#### Job A
Retype the sermon word for word, starting with "Proclaimer: Emily Hull" and going on through "would you choose?".
#### Job B
Pick up the sermon on Luke 1:39-55 after its final line and keep writing it.

#### Provided passage
Blessed are You

Proclaimer: Emily Hull McGee | Scripture: Luke 1:39-55 | Sunday, December 22, 2024

I.

Pastor Tom Long tells a story from his childhood about a game he and his neighborhood buddies would play to pass the time on rainy afternoons when they couldn’t be out on their bikes. He doesn’t remember there being rules to the game, or even a name of the game, but if it had had one, it would be called “Where Would You Leave the Treasure?” The premise was simple: let’s say you had a large amount of money – a treasure, if you will – but an unexpected crisis has come up, and you have to leave that treasure with someone else for safekeeping. There’s not time to rush it to the bank or bury it under the maple tree in the backyard. You have to find another person with whom you can entrust it. So who would you choose? 

As Dr. Long recalled, “the fun of the game, of course, was sitting around in a circle and exploring all the character flaws and virtues of the various possibilities, searching for a trustworthy person.”

“How about the school principal?,” someone would suggest.

“Nah, I bet he’d steal it.”

“What about the preacher?”

“Too risky. He’d probably just put it in the collection plate.”

#### Provided material
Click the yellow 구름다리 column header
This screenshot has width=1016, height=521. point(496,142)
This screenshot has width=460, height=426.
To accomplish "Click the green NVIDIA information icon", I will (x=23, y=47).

#### Exercise response A
Proclaimer: Emily Hull McGee | Scripture: Luke 1:39-55 | Sunday, December 22, 2024

I.

Pastor Tom Long tells a story from his childhood about a game he and his neighborhood buddies would play to pass the time on rainy afternoons when they couldn’t be out on their bikes. He doesn’t remember there being rules to the game, or even a name of the game, but if it had had one, it would be called “Where Would You Leave the Treasure?” The premise was simple: let’s say you had a large amount of money – a treasure, if you will – but an unexpected crisis has come up, and you have to leave that treasure with someone else for safekeeping. There’s not time to rush it to the bank or bury it under the maple tree in the backyard. You have to find another person with whom you can entrust it. So who would you choose?

#### Exercise response B
“Okay then, what about your sister?’

“Are you kidding? She’d want to keep it!”

And on and on it would go, this quest for a fragile human to risk your entire treasure upon.1

II.

Which is precisely how you might read the first chapter of the Gospel of Luke. This was treasure, but not of silver or gold. Not of bitcoin or power. Not of market gains or end of the year bonuses. Rather, the treasure, the blessing if you will, is simply and profoundly this: good news. Good news that God is not done. That God makes all things new. That God has come near and will never leave us. That God is working tirelessly, always to set things right – swords to plowshares, lions with lambs, grace sufficient for all things. 

But where to leave such a gift that will be protected but accessible, hoped for but ignored, praised but crucified? 

Remember the origin story of John the Baptist from a couple of weeks ago, that the word of God came to John son of Zechariah in the wilderness – and did so in the political environment of Emperor Tiberius and Pontius Pilate and all the other cast of characters? Before John came to be, Luke says, were “the days of King Herod of Judea.” Perhaps the treasure could go there; the blessing is political, right? Perhaps the names we recognize – the Herods of the world, leaders in our political and business spheres – would be best equipped for blessing, able to do the most for this good news with their power gained and held.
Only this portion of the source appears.